Evolution brought us to the environment we know. Whether in the Marianas trench or the Sahara, life exists. Evolution cannot come again. When a species adapts to a place, the environment shapes itself in return, and it cannot be plagiarized. Life may come again, but due the number of combinations of DNA life can never evolve in the same exact way twice way twice. These DNA variations even arises in people. A species may evolve to be similar but never identical, like snowflakes. Its alphabetic code of AGCT can spell more words than we can name. Coevolution, convergent evolution, and parallel evolution all appear as magic to me. The amount of beauty in the uniqueness, specificity, and diversity due to evolution is insurmountable. Climate change threatens our societies, and it also threatens the beauty of nature.  

I have taken biology since middle school, but the beauty of life and evolution only struck me recently thanks to my habit of binge-watching Netflix documentaries. In the past 20 years, scientists have developed the ground-breaking technology of CRISPR:  clustered regularly interspaced short palindromic repeats. With this advancement, the whole meaning of life opens up. Its strands unravel, quite literally. CRISPR allows DNA to be inserted into a cell, changing its pattern, and the field of genetic engineering will change exponentially in our lifetime. CRISPR may cure many diseases and change lives, but these changes could have irreversible changes on ecology and ethics.  

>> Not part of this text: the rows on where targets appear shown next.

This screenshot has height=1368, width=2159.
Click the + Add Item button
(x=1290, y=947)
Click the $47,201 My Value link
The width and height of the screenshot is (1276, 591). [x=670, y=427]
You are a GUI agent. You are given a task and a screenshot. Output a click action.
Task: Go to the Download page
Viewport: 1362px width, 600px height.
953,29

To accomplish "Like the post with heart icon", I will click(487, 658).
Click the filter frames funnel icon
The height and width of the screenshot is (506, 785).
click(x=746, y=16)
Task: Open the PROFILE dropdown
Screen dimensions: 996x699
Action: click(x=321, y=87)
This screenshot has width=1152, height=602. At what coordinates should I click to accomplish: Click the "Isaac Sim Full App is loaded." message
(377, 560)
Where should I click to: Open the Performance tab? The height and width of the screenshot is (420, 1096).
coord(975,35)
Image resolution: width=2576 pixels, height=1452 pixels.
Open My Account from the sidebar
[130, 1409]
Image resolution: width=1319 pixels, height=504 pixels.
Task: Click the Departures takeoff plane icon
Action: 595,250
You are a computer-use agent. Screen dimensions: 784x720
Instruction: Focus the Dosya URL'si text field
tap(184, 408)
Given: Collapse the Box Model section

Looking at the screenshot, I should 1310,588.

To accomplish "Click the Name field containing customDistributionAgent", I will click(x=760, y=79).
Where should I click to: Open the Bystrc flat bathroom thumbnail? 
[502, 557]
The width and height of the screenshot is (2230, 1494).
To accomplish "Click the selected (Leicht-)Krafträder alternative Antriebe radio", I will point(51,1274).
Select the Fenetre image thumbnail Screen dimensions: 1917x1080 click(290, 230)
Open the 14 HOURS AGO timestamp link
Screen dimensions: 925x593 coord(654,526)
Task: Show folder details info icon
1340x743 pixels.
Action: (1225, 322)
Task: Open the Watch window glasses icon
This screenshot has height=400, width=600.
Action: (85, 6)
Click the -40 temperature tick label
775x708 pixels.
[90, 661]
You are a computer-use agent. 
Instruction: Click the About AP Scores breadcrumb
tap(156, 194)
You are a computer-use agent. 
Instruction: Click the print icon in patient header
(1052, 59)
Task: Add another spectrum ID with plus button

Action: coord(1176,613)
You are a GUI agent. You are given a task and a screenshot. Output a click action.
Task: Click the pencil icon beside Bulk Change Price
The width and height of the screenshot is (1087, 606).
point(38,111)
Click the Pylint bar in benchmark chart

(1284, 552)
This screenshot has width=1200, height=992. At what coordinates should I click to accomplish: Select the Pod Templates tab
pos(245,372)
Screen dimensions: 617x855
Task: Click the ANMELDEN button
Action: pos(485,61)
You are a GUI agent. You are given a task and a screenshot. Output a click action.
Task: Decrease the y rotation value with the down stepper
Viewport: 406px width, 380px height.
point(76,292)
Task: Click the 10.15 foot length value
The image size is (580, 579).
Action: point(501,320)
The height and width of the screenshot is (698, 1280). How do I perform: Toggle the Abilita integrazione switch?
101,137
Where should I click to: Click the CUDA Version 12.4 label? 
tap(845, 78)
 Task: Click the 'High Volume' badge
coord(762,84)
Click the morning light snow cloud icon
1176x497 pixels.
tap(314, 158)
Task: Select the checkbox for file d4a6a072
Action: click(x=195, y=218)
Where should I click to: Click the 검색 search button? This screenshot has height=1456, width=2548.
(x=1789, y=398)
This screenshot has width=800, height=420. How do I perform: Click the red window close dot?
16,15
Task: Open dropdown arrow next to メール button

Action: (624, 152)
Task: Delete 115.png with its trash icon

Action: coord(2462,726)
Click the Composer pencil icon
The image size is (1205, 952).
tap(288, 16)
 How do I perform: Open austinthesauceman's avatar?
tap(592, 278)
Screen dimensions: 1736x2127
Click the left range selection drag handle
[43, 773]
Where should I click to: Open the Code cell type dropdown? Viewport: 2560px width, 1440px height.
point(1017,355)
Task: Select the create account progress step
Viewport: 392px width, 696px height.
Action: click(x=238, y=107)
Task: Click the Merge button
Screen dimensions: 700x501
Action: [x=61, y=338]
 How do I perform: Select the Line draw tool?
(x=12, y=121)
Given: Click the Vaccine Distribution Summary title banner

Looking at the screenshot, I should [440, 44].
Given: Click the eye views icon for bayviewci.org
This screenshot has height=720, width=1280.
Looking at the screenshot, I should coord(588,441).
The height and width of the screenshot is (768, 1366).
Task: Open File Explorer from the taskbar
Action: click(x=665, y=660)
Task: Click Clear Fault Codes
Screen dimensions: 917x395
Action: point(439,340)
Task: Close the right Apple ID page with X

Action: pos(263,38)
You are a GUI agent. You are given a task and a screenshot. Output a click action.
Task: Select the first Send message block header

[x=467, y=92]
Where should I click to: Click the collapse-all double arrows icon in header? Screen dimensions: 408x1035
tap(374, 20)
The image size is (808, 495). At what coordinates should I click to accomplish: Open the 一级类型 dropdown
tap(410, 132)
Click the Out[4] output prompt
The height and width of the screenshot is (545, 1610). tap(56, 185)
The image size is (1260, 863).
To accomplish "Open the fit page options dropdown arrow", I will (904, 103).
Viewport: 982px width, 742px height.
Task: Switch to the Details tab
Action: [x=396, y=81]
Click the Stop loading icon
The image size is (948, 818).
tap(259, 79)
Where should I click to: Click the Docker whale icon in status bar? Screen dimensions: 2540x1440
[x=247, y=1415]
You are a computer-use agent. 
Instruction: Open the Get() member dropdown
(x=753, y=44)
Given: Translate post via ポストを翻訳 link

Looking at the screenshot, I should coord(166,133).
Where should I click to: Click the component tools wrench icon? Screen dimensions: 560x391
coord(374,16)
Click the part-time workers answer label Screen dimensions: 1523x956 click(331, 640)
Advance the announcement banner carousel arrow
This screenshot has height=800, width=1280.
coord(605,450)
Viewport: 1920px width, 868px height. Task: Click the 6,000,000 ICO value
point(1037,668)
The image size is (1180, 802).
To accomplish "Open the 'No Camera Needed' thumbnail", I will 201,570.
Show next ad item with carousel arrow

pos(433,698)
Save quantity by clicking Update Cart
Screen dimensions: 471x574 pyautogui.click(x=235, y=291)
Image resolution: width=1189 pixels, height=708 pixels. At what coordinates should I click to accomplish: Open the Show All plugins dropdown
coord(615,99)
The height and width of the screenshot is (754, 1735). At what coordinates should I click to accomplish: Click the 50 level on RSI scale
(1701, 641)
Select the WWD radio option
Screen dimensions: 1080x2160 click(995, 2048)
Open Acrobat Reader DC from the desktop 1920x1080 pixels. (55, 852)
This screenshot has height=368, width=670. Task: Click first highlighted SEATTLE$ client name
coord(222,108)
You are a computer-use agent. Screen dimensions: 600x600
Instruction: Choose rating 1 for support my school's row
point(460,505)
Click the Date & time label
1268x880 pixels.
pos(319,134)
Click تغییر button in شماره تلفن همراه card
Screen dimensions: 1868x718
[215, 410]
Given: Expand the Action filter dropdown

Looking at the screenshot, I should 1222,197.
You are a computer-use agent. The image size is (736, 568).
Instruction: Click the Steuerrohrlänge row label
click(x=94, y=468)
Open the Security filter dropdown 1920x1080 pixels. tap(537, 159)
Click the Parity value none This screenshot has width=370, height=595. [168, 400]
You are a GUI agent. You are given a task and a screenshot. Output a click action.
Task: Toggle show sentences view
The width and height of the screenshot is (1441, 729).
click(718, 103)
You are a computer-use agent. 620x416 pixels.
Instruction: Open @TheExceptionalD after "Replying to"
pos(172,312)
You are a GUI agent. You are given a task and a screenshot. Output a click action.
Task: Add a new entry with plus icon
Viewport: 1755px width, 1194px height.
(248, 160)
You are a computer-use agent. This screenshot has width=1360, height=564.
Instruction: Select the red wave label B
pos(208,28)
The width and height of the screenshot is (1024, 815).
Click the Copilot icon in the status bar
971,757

This poem follows the structure of a villanelle which consists of five tercets followed by one quatrain. The poem follows an ABA rhyme scheme for each stanza, so the same two rhymes occur throughout the entire poem (“degrees” and “turns”). The first and third lines of the first stanza are the refrains, so they repeat throughout the poem in a specific pattern (“Her axis, strong. Her tilt, a few degrees,” and, “Her species have no afterlives, no reprise”). The earth turning around the sun and the simultaneous resilience, evolution, and temporality of life and species parallel the repetition of these lines. I have attempted this structure before, but I have never gotten anyway. Traditionally, villanelles contained pastoral themes such as rustic landscapes. As this poem contains images of the earth’s landscape and nature, the themes build off this structure’s history.  

Netflix documentary recommendations: Unnatural Selection, Human Nature, and My Octopus Teacher.